==== Dataset records

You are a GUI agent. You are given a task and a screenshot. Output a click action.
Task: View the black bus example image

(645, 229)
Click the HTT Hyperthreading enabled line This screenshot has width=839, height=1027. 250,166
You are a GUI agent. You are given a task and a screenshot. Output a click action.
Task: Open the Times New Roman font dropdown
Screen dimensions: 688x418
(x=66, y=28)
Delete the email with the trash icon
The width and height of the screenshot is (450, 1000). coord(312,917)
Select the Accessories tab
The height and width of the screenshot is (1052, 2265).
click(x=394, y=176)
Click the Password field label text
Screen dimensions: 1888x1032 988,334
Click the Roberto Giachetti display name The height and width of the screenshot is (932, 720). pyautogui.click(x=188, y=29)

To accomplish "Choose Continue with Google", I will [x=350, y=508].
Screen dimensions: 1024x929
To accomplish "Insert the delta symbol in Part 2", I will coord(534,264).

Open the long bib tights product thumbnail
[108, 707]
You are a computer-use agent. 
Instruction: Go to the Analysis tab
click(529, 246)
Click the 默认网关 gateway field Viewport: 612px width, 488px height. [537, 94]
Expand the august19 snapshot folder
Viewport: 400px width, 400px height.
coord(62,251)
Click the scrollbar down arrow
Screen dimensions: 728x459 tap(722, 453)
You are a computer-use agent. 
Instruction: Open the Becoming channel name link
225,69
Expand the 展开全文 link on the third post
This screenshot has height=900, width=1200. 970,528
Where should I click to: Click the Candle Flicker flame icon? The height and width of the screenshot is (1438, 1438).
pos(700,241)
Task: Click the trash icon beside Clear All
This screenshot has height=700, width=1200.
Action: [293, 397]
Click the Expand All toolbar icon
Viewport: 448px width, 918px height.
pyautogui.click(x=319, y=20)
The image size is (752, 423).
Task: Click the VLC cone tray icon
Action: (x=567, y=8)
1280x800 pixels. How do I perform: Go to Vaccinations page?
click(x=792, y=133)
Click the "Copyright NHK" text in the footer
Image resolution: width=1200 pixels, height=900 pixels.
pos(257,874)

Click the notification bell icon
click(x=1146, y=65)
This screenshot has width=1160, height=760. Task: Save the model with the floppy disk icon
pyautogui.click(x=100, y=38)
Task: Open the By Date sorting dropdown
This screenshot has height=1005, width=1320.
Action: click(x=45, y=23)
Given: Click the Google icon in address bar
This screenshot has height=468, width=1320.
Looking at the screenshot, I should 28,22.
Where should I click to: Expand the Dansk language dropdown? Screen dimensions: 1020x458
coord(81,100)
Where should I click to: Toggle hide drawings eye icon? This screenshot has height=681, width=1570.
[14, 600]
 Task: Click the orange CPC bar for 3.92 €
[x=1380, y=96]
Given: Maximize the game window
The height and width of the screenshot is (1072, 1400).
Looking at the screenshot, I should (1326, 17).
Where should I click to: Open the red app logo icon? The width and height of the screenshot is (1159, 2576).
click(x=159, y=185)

========

What you have to do
Go through the data above and repeat all of it exactly.

Output of the task
You are a GUI agent. You are given a task and a screenshot. Output a click action.
Task: View the black bus example image

(645, 229)
Click the HTT Hyperthreading enabled line This screenshot has width=839, height=1027. 250,166
You are a GUI agent. You are given a task and a screenshot. Output a click action.
Task: Open the Times New Roman font dropdown
Screen dimensions: 688x418
(x=66, y=28)
Delete the email with the trash icon
The width and height of the screenshot is (450, 1000). coord(312,917)
Select the Accessories tab
The height and width of the screenshot is (1052, 2265).
click(x=394, y=176)
Click the Password field label text
Screen dimensions: 1888x1032 988,334
Click the Roberto Giachetti display name The height and width of the screenshot is (932, 720). pyautogui.click(x=188, y=29)

To accomplish "Choose Continue with Google", I will [x=350, y=508].
Screen dimensions: 1024x929
To accomplish "Insert the delta symbol in Part 2", I will coord(534,264).

Open the long bib tights product thumbnail
[108, 707]
You are a computer-use agent. 
Instruction: Go to the Analysis tab
click(529, 246)
Click the 默认网关 gateway field Viewport: 612px width, 488px height. [537, 94]
Expand the august19 snapshot folder
Viewport: 400px width, 400px height.
coord(62,251)
Click the scrollbar down arrow
Screen dimensions: 728x459 tap(722, 453)
You are a computer-use agent. 
Instruction: Open the Becoming channel name link
225,69
Expand the 展开全文 link on the third post
This screenshot has height=900, width=1200. 970,528
Where should I click to: Click the Candle Flicker flame icon? The height and width of the screenshot is (1438, 1438).
pos(700,241)
Task: Click the trash icon beside Clear All
This screenshot has height=700, width=1200.
Action: [293, 397]
Click the Expand All toolbar icon
Viewport: 448px width, 918px height.
pyautogui.click(x=319, y=20)
The image size is (752, 423).
Task: Click the VLC cone tray icon
Action: (x=567, y=8)
1280x800 pixels. How do I perform: Go to Vaccinations page?
click(x=792, y=133)
Click the "Copyright NHK" text in the footer
Image resolution: width=1200 pixels, height=900 pixels.
pos(257,874)

Click the notification bell icon
click(x=1146, y=65)
This screenshot has width=1160, height=760. Task: Save the model with the floppy disk icon
pyautogui.click(x=100, y=38)
Task: Open the By Date sorting dropdown
This screenshot has height=1005, width=1320.
Action: click(x=45, y=23)
Given: Click the Google icon in address bar
This screenshot has height=468, width=1320.
Looking at the screenshot, I should 28,22.
Where should I click to: Expand the Dansk language dropdown? Screen dimensions: 1020x458
coord(81,100)
Where should I click to: Toggle hide drawings eye icon? This screenshot has height=681, width=1570.
[14, 600]
 Task: Click the orange CPC bar for 3.92 €
[x=1380, y=96]
Given: Maximize the game window
The height and width of the screenshot is (1072, 1400).
Looking at the screenshot, I should (1326, 17).
Where should I click to: Open the red app logo icon? The width and height of the screenshot is (1159, 2576).
click(x=159, y=185)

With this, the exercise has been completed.